▶ **Extrait du document**
***

SBY attendu au tournant

Premier chef de l’État élu au suffrage universel, le général Susilo Bambang Yudhoyono saura-t-il répondre aux espoirs placés en lui ?

Publié le 11 octobre 2004 Lecture : 4 minutes.

Pour la première fois, les Indonésiens ont élu un président au suffrage universel direct et lui ont donné un mandat impératif de changement. Le général Susilo Bambang Yudhoyono entrera en fonction le 20 octobre : jamais, depuis Sukarno, un président n’avait bénéficié d’une telle légitimité.
La question qui se pose maintenant est de savoir quel président il sera. Quelles sont ses priorités ? Qu’attend de lui l’opinion indonésienne ? Que pourra-t-il apporter ?

***

(Entrées pour localiser du texte et des éléments)
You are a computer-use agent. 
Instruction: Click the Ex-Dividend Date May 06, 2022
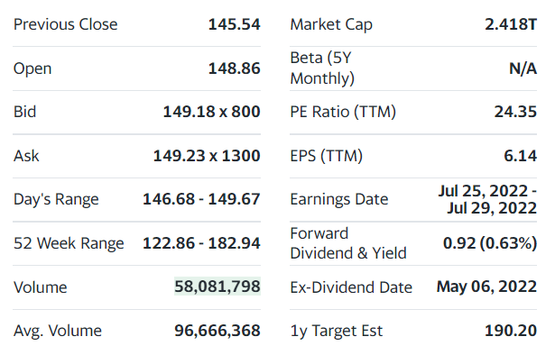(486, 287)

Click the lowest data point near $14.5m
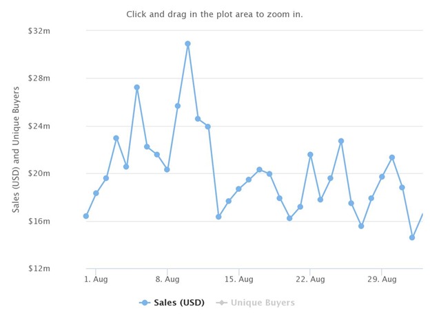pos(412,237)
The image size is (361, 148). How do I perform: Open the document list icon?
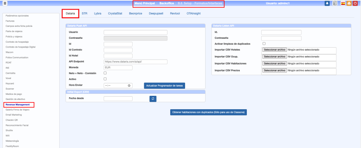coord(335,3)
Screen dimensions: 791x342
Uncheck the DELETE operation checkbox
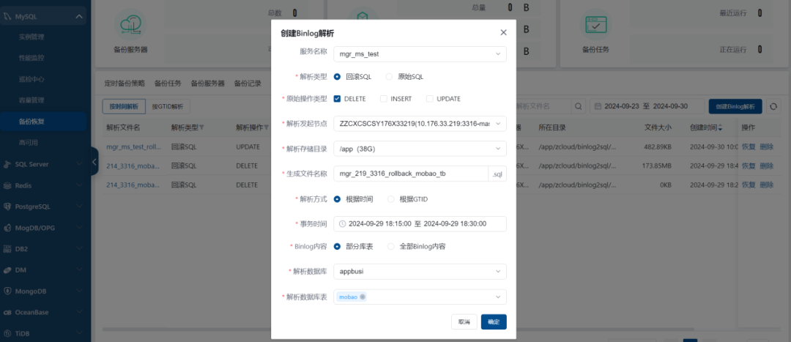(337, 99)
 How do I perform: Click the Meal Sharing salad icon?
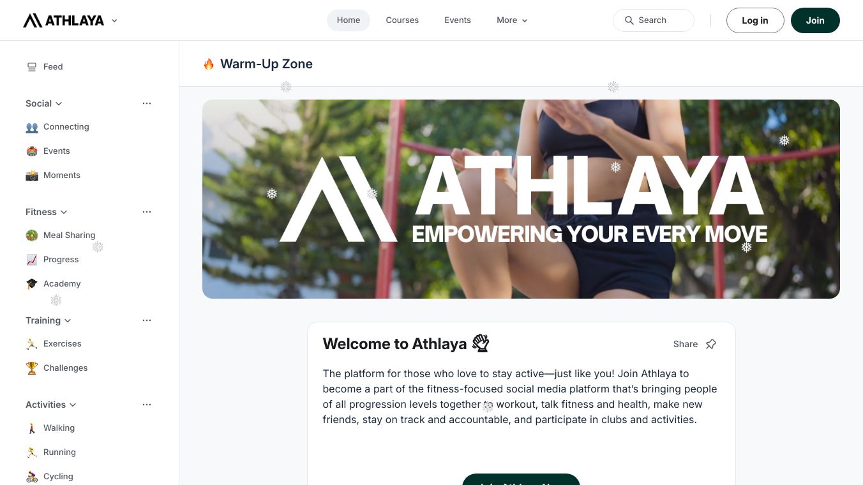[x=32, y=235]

***

▶ **Consignes de travail**
1/ Répondez à ces questions d'après l'article sur l'élection présidentielle indonésienne :
(a) À quelle date le général Susilo Bambang Yudhoyono entrera-t-il en fonction ?
(b) À quelle date l'article a-t-il été publié ?
(c) Depuis quel président aucun autre n'avait-il bénéficié d'une telle légitimité ?
2/ Recopiez à l'identique le passage de l'article sur l'élection présidentielle indonésienne qui commence aux mots "SBY attendu au" et s'arrête après "d’une telle légitimité.".
3/ Ces affirmations sont-elles conformes à l'article sur l'élection présidentielle indonésienne ? Répondez par oui ou par non et citez les mots du texte qui permettent de trancher.
(a) Yudhoyono est le premier chef de l'État élu au suffrage universel.
(b) La durée de lecture indiquée est de dix minutes.
(c) Les Indonésiens ont confié au président un mandat de continuité.

▶ **Les corrigés**
1/
(a) Le 20 octobre.
(b) Le 11 octobre 2004.
(c) Depuis Sukarno.

2/
SBY attendu au tournant

Premier chef de l’État élu au suffrage universel, le général Susilo Bambang Yudhoyono saura-t-il répondre aux espoirs placés en lui ?

Publié le 11 octobre 2004 Lecture : 4 minutes.

Pour la première fois, les Indonésiens ont élu un président au suffrage universel direct et lui ont donné un mandat impératif de changement. Le général Susilo Bambang Yudhoyono entrera en fonction le 20 octobre : jamais, depuis Sukarno, un président n’avait bénéficié d’une telle légitimité.

3/
(a) Oui : « Premier chef de l’État élu au suffrage universel »
(b) Non : « Lecture : 4 minutes. »
(c) Non : « lui ont donné un mandat impératif de changement »